Opposition Decries ‘Illegal’ Army Involvement In 2008 Unrest

By Ruzanna Stepanian
The Armenian government’s use of the armed forces in the suppression of opposition protests following the February 2008 presidential election was unconstitutional and therefore constituted a coup d’etat, opposition representatives charged on Wednesday.

Armenian army units rolled into central Yerevan on the night from March 1-2, 2008 following a declaration of a state of emergency by the outgoing President Robert Kocharian. The presidential decree came shortly after the outbreak of deadly clashes between security forces and supporters of opposition leader Levon Ter-Petrosian that barricaded themselves in the city center. Hundreds of soldiers backed by armored vehicles remained in the Armenian capital until the end of emergency rule three weeks later.

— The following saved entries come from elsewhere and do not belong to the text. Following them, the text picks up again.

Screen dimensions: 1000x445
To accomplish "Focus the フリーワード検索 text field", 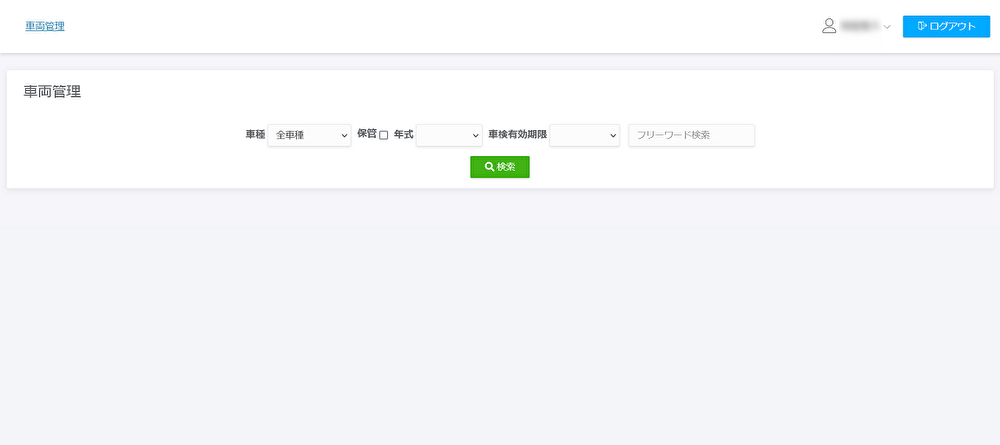I will pyautogui.click(x=691, y=135).
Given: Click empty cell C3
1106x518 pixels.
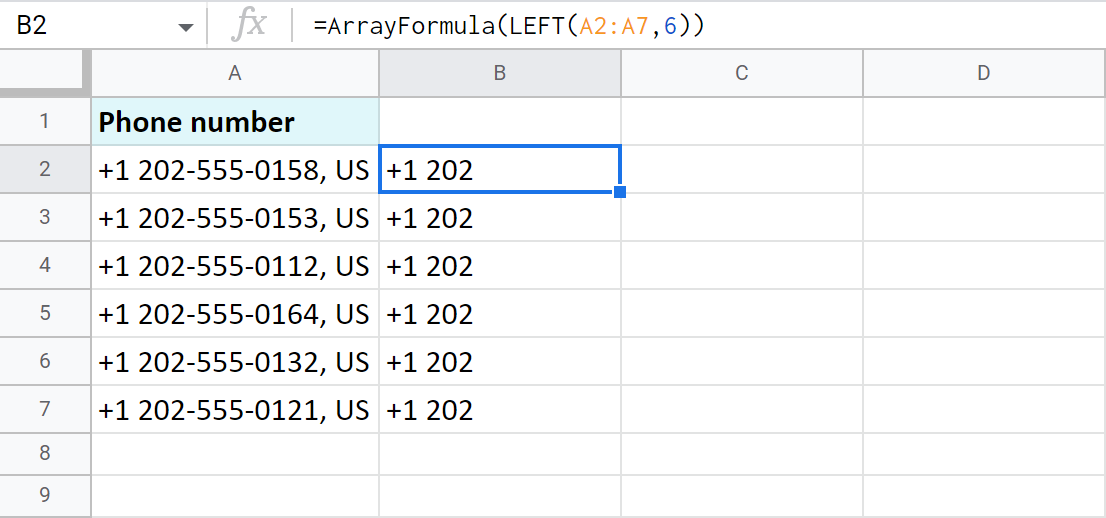Looking at the screenshot, I should pyautogui.click(x=741, y=218).

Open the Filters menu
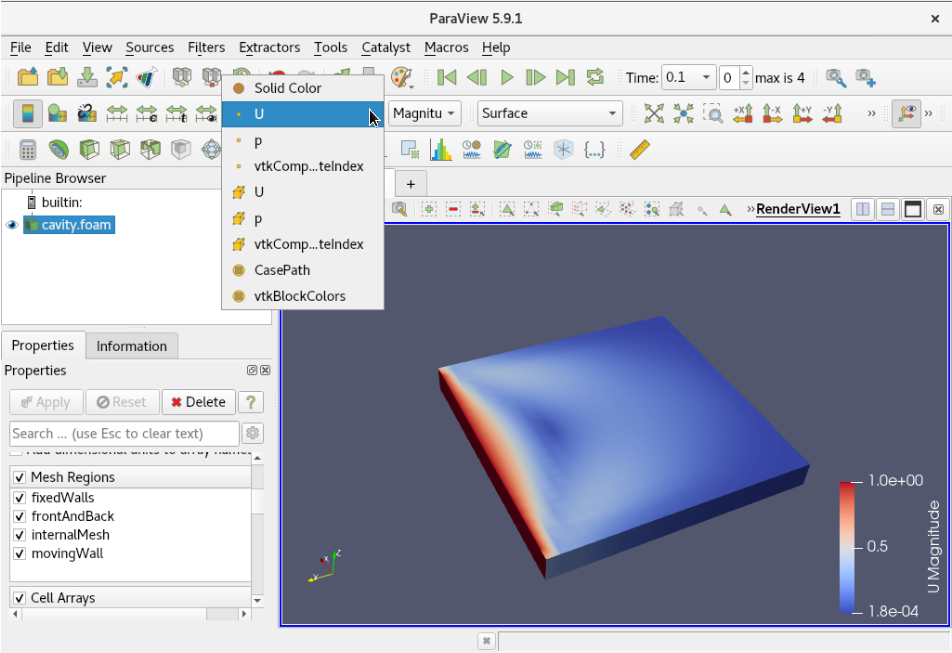click(206, 47)

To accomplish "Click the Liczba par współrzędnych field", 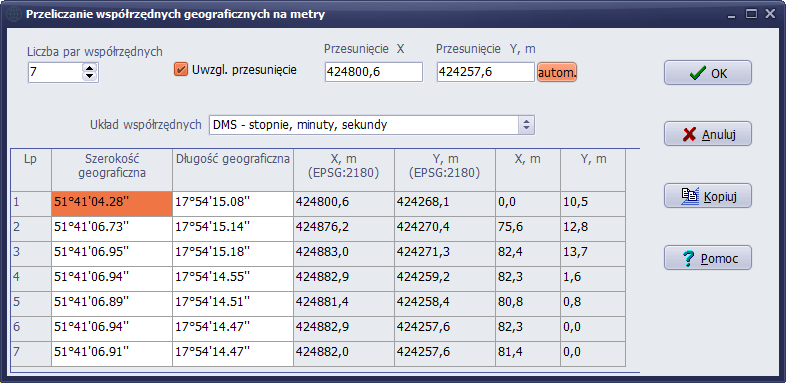I will 55,72.
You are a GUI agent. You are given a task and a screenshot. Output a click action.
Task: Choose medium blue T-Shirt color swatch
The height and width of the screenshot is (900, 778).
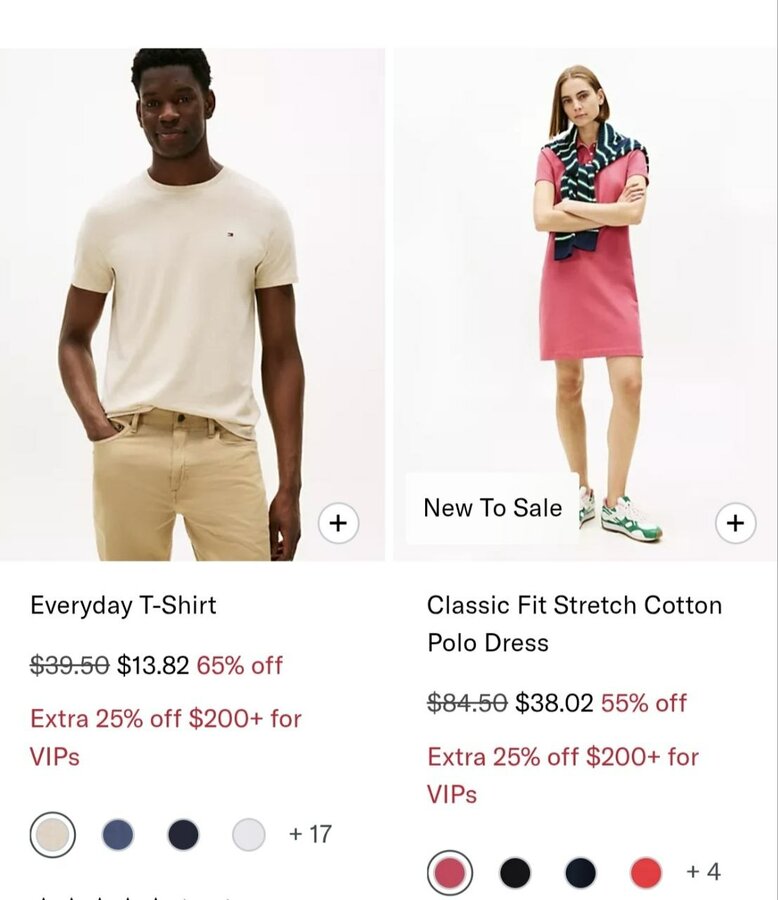coord(118,835)
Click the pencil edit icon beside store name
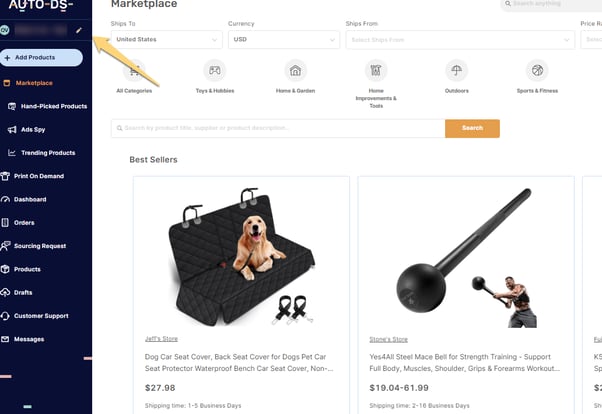 [79, 30]
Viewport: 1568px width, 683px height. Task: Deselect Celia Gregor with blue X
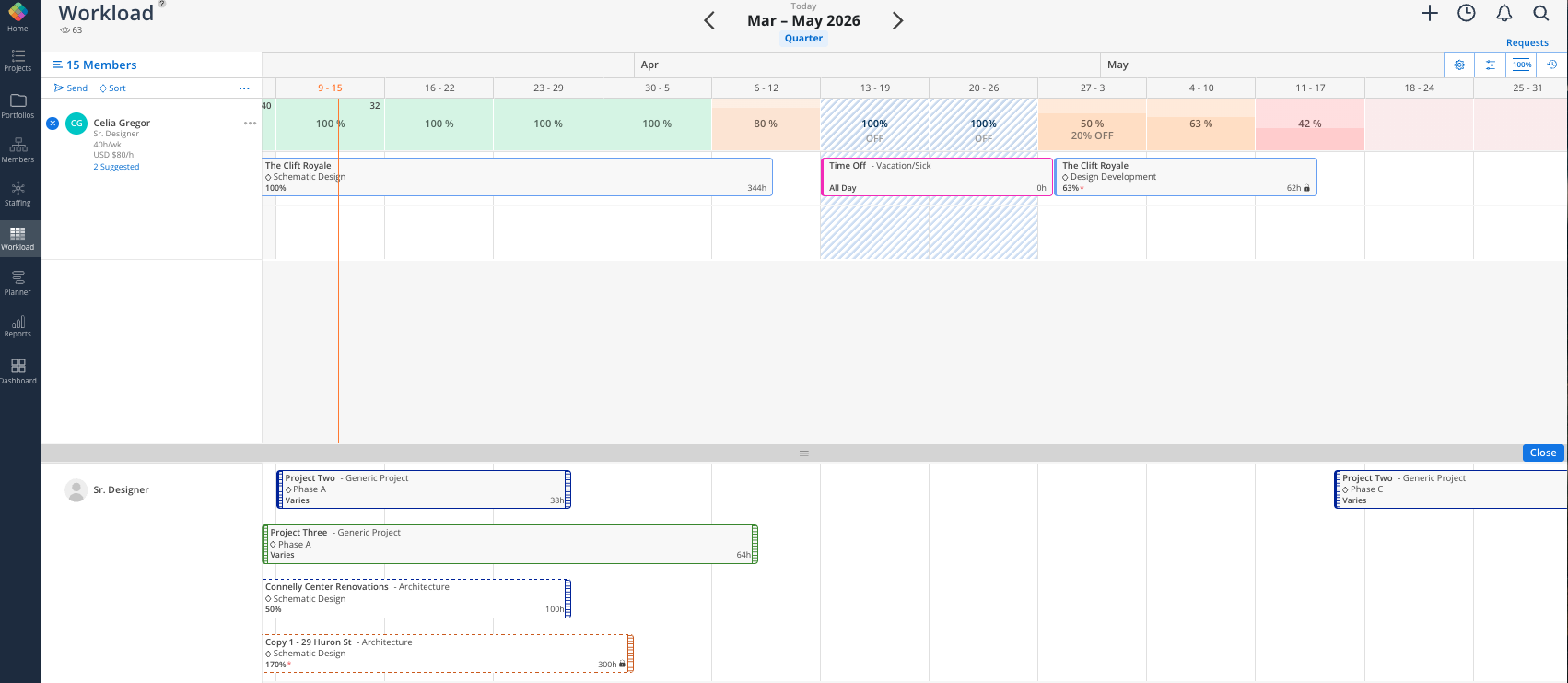pyautogui.click(x=53, y=123)
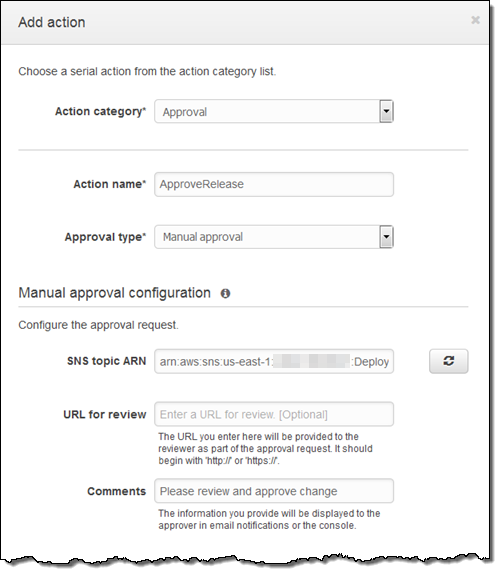Screen dimensions: 500x574
Task: Click the Approval type label
Action: pos(105,237)
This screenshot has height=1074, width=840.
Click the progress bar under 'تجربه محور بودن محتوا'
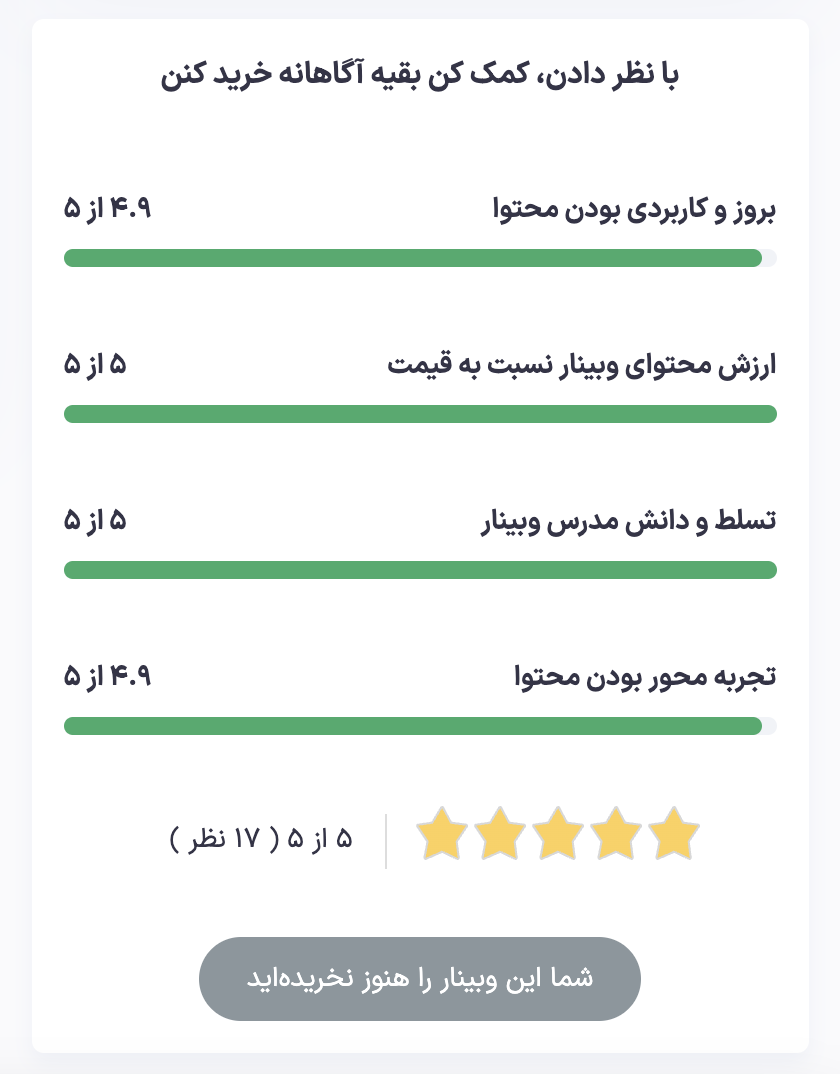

Two senior members of Ter-Petrosian’s Armenian National Congress (HAK) said Kocharian’s orders to the military violated an article of the country’s constitution which stipulates that the president of the republic can use the army if Armenia is at war with another country or faces the threat of an external aggression. Speaking at a news conference, Levon Zurabian and Vladimir Karapetian, publicized video of a column of armored vehicles heading towards Yerevan from the northern city of Vanadzor.

They said the footage was filmed by Reuters news agency on March 1 hours before Kocharian declared a state of emergency in the capital. They said this proves that the authorities used the Yerevan clashes as a pretext for quelling the opposition protests with the help of the military.

“Given the fact that the use of the armed forces on March 1 contradicted the constitution and was therefore illegal, we state that the events of March 1 can be characterized as a coup d’etat,” said Zurabian.

According to Karapetian, an opposition group investigating the March 1 events has asked the state human rights ombudsman, Armen Harutiunian, to look into this and other images of the army’s involvement in the unrest and ask the Constitutional Court to declare it unconstitutional. He said the purported evidence of that involvement has also been submitted to the independent Fact-Finding Group of Experts which is conducing a separate inquiry into the post-election violence.

The Armenian Defense Ministry denied the opposition allegations. In a statement issued later in the day, it said that army units moved into Yerevan only after the declaration of emergency rule and that their deployment did not violate the Armenian constitution. The statement cited another constitutional clause that allows the head of state to take “measures required by the situation” in the event of an “immediate threat to constitutional order.”

The ministry also said that the troops only consisted of soldiers serving in army detachments stationed in or around Yerevan and that unlike police units, they did not use force against any protesters.

(Photolur photo: Army soldiers patrol the site of the clashes on March 2, 2008.)